### What is needed
Copy out, from the data, each line containing the string "Given".

### Records provided
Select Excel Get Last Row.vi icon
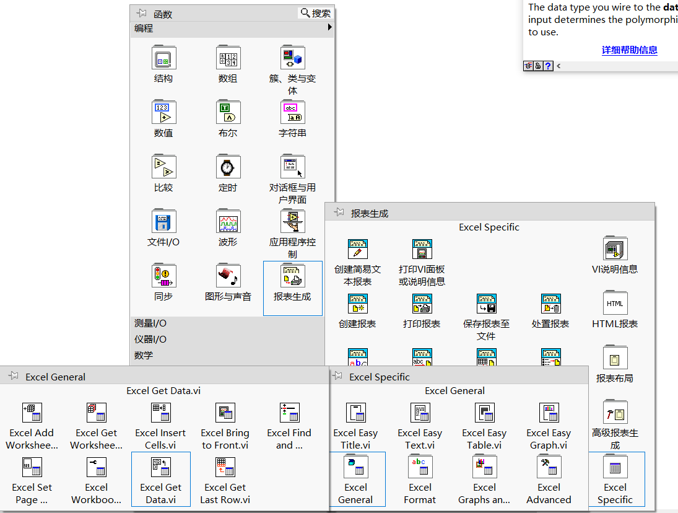This screenshot has width=678, height=513. pyautogui.click(x=225, y=467)
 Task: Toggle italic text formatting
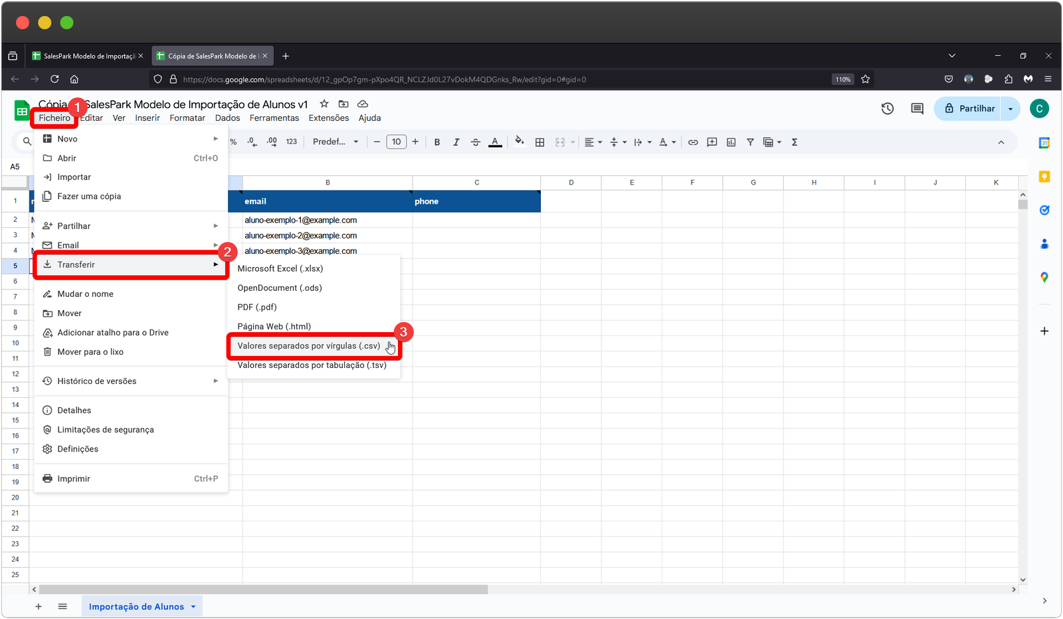tap(456, 142)
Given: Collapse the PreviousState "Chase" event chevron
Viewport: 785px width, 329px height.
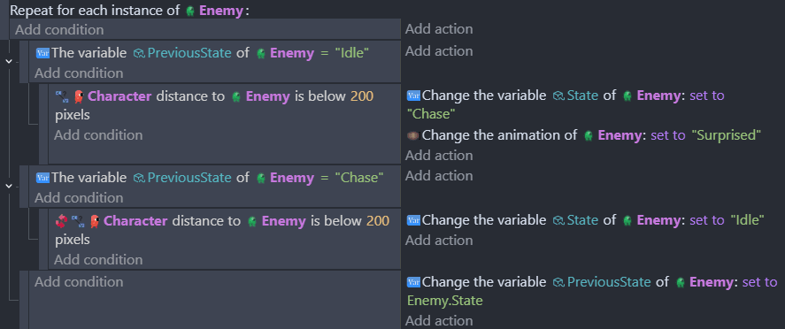Looking at the screenshot, I should [x=9, y=186].
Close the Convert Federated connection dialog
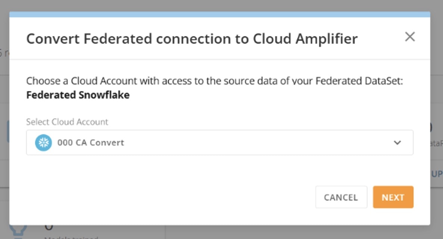 410,37
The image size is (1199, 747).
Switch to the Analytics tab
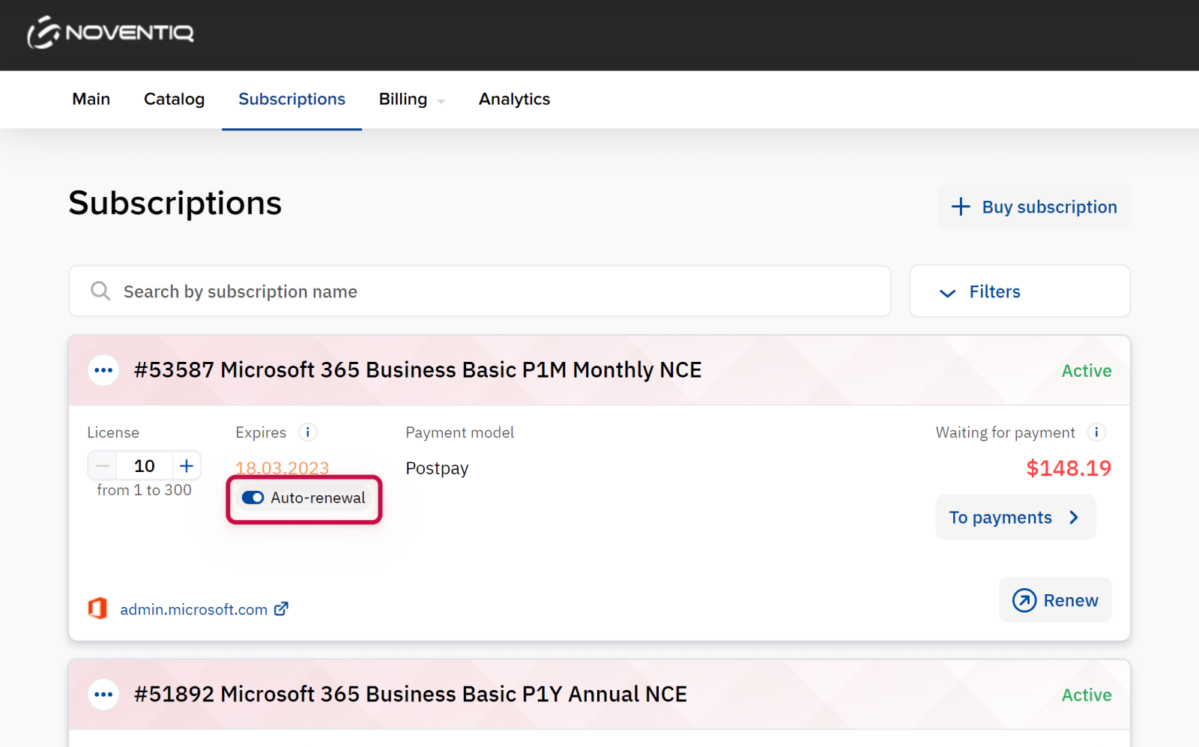tap(514, 100)
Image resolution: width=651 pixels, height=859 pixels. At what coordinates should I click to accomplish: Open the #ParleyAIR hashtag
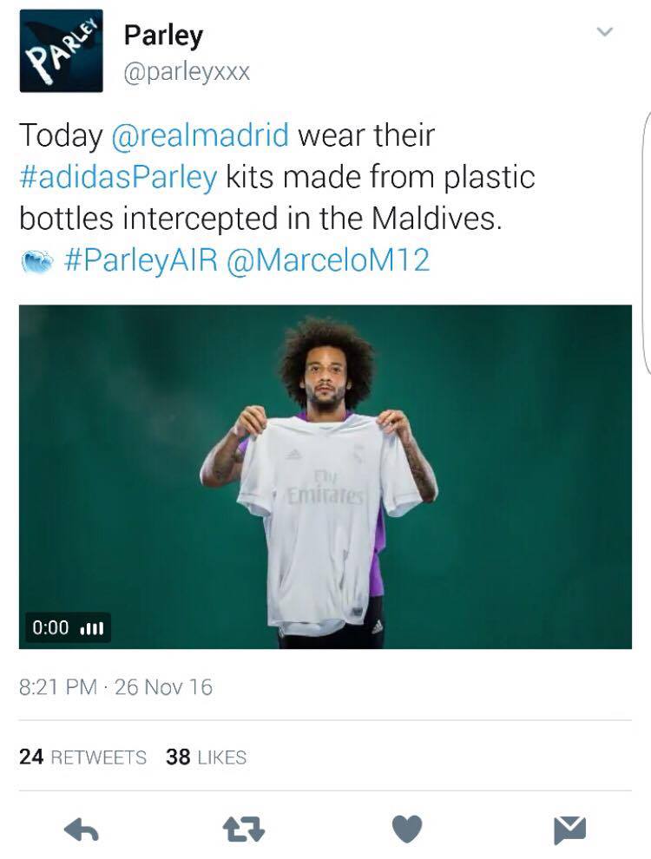(141, 260)
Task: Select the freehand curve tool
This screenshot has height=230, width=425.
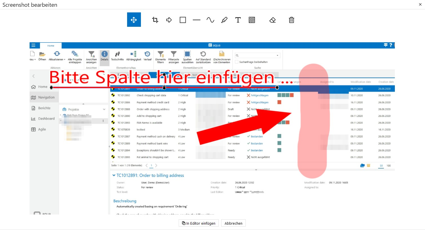Action: click(x=210, y=20)
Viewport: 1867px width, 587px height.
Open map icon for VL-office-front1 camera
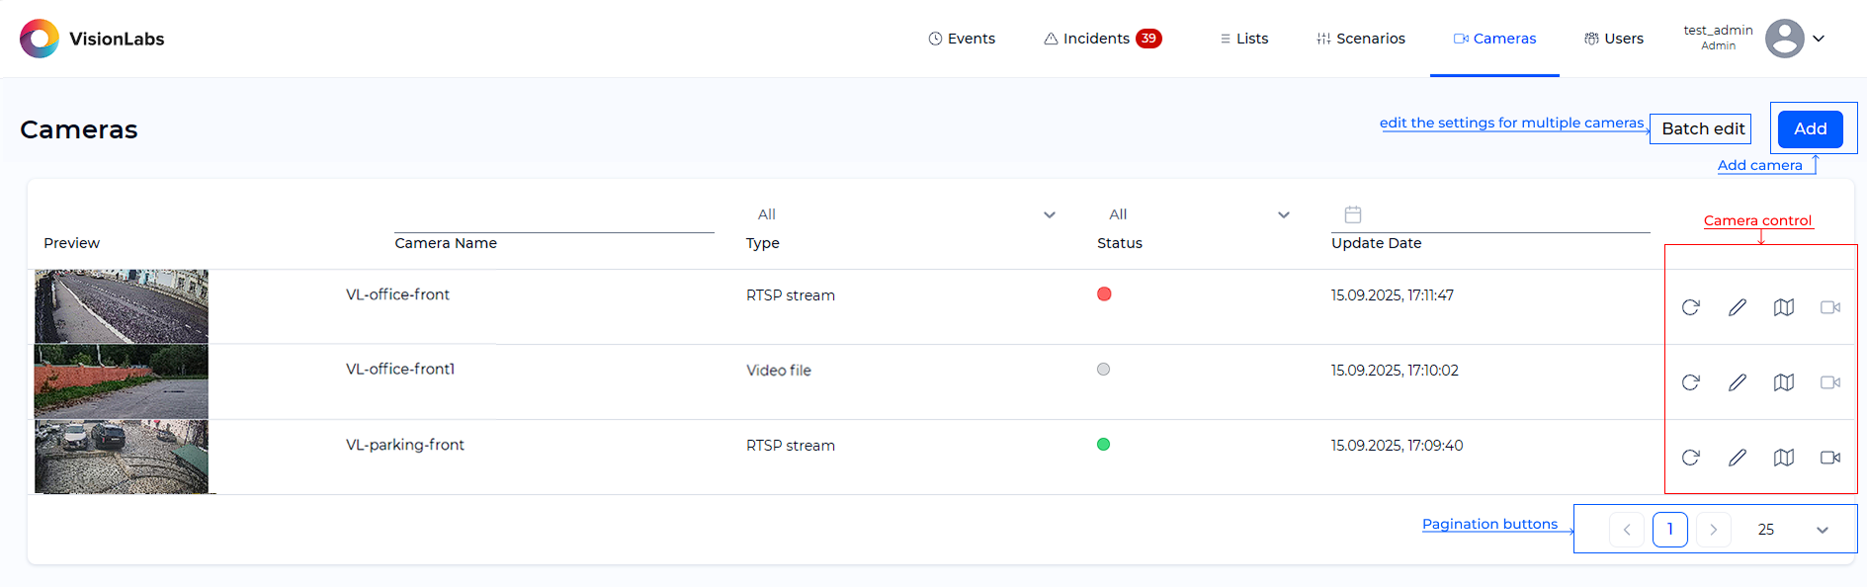pos(1783,382)
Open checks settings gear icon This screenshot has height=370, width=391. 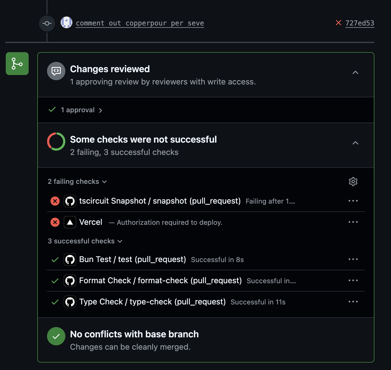[353, 182]
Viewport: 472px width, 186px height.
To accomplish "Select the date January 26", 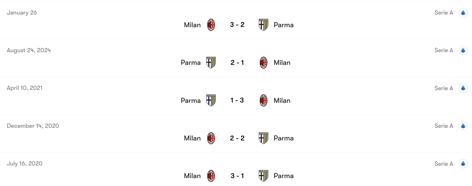I will point(22,13).
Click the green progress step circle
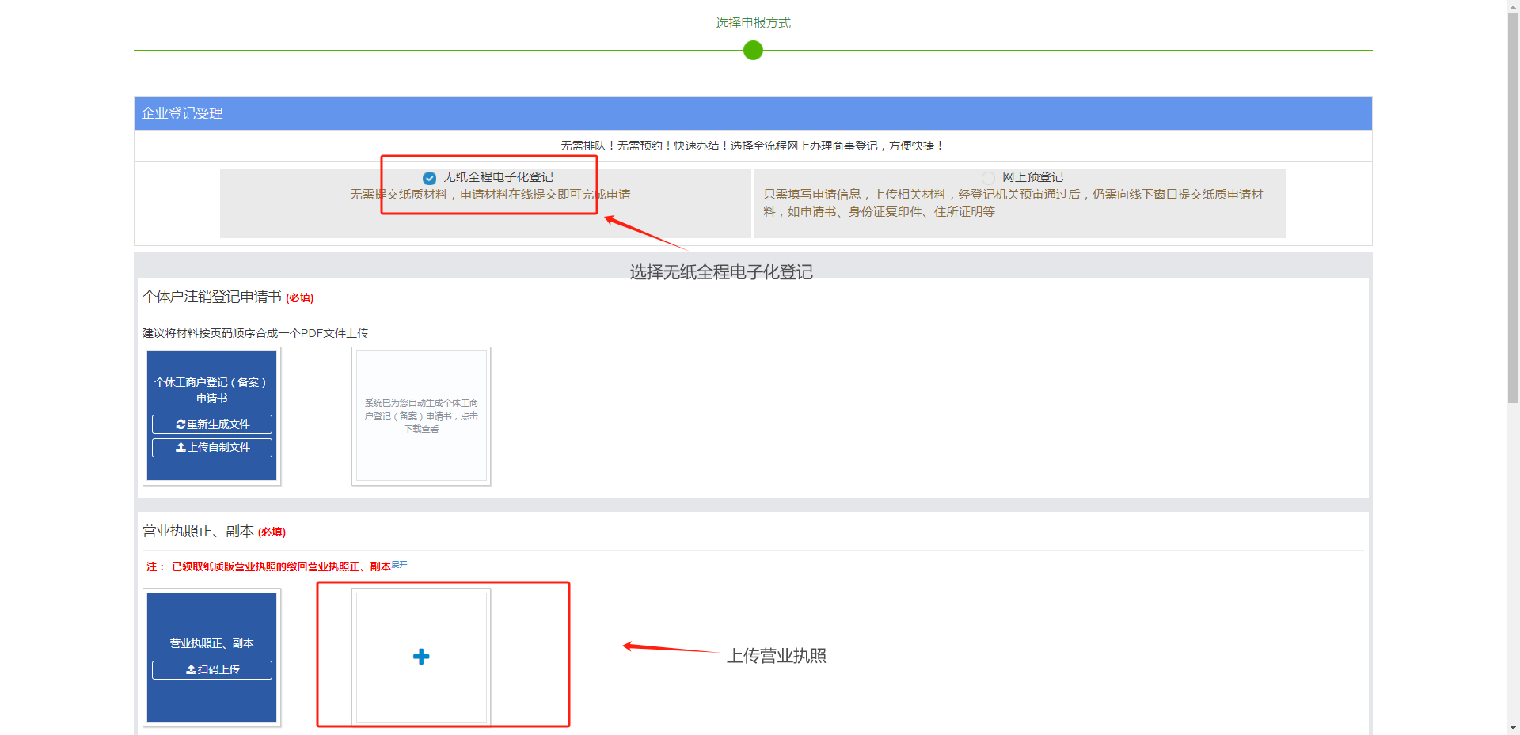 (x=753, y=51)
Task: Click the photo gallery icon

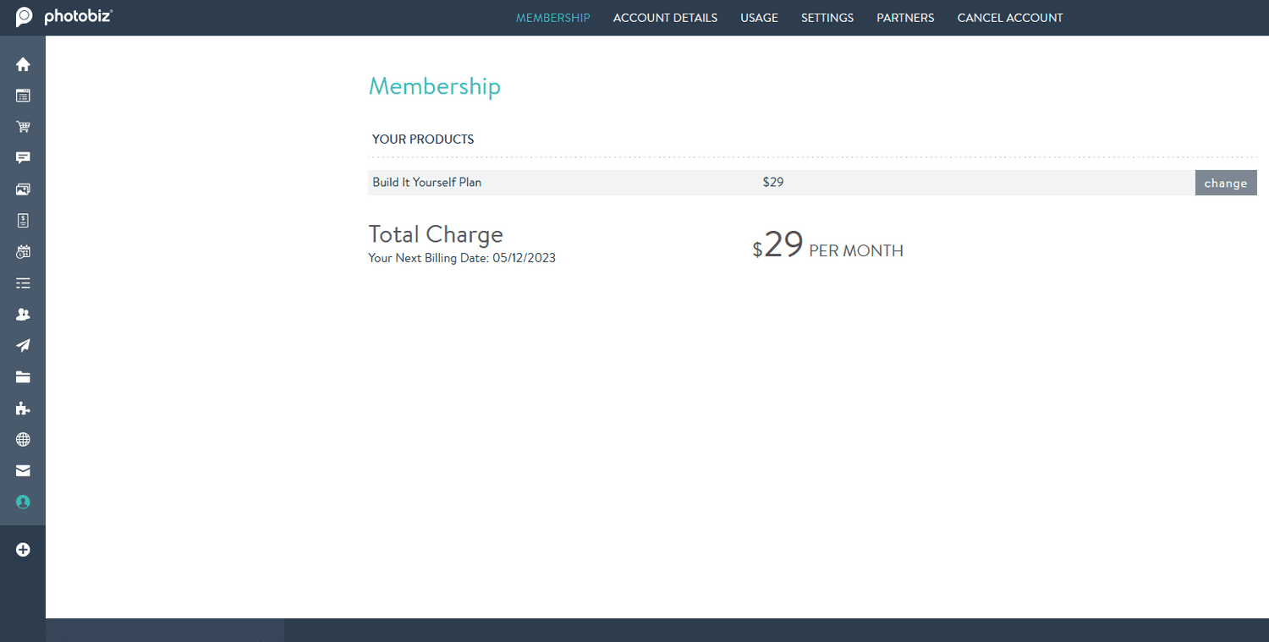Action: click(x=23, y=189)
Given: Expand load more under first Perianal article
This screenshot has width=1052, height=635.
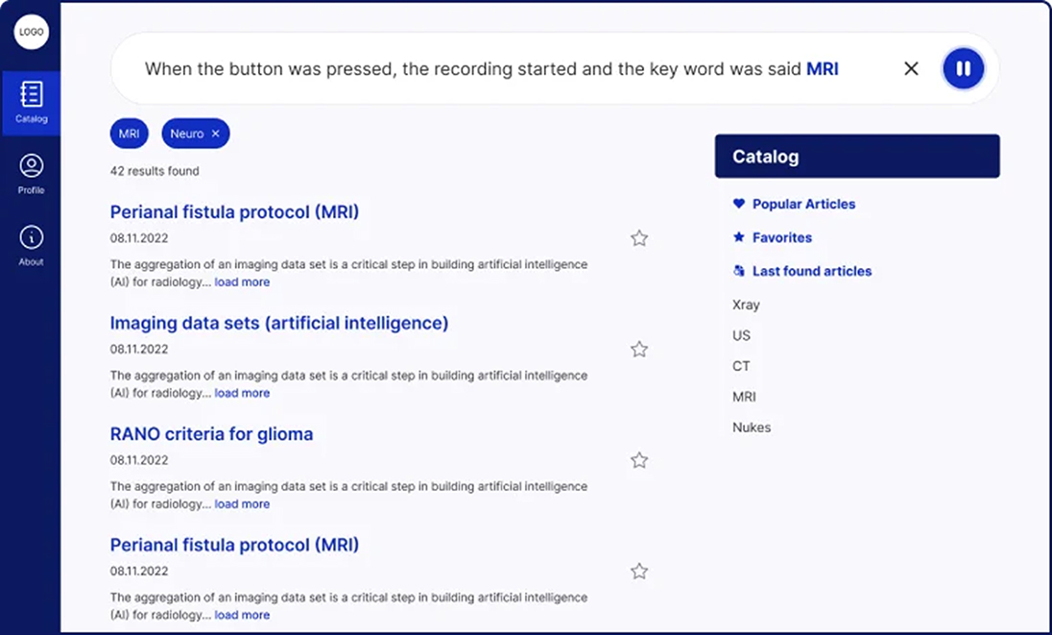Looking at the screenshot, I should tap(242, 281).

### Solution for this task
Given: Collapse the PreviousState "Chase" event chevron
Given: Expand load more under first Perianal article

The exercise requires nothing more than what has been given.